Verschwundene Strassennamen: Ist das nur ein weiteres vergnügliches Thema für Nostalgiker*innen? Noch so ein Ephemerismus, der trivialen Dingen bemerkenswerte Qualitäten zugesteht? Oder kann das mehr?

Strafhaus Gasse, Schwimmschulallee, Unter den Pfeilschnitzern, Versöhnungsstrasse,…

Erst in den 1860er-Jahren wurde die Adressenbezeichnung in Wien durch die Umstellung auf Strassennamen mit Nummern in die heute gültige Form gebracht. Ihre ideologische Bedeutung, also der Anspruch auf Allgemeingültigkeit, hinter dem sich die partikulare Interessen von Politik und Stadtgeschichte verbergen, ist immer noch gewaltig gross.

Die praktische Bedeutung von Benennungen aber schwindet mit jeder Stunde: für die Unter-40-Jährigen ist die Bezeichnung einer Verkehrsfläche mittlerweile eine inhaltsleere Buchstabenkombination in der Navigations-App des Taschencomputers.

Rothekreuz Gasse, Schwibbogen Gasse, Sofienalpenstrasse,…
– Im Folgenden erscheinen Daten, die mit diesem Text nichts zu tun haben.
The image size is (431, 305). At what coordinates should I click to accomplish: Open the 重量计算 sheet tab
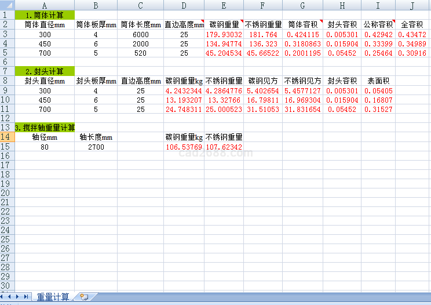(53, 297)
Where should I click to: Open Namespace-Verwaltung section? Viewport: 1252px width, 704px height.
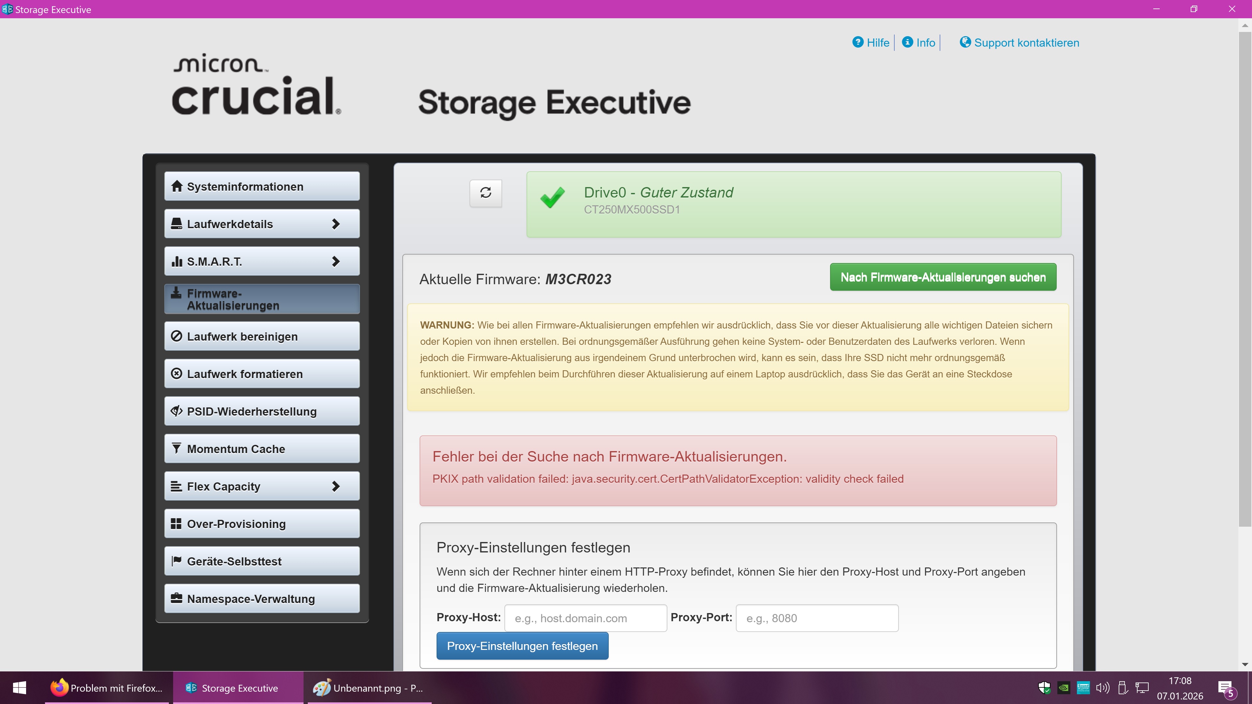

So manche verschwundene Bezeichnung, das zeigt dieses Buch, hat durchaus mehr poetische Spannungskraft als historische. Im Bezirk Mariahilf soll es tatsächlich einmal eine Gasse mit diesem grandiosen Namen gegeben haben: Rückwärts am Berg (Seite 25).

Da möchte man sofort die alten Wiener*innen reden hören, in ihrem Dialektkauderwelsch, wie sie sich Rückwärts am Berg verabreden oder nach einer Vorstellung in der Oper nach Hause Rückwärts am Berg zurückfahren.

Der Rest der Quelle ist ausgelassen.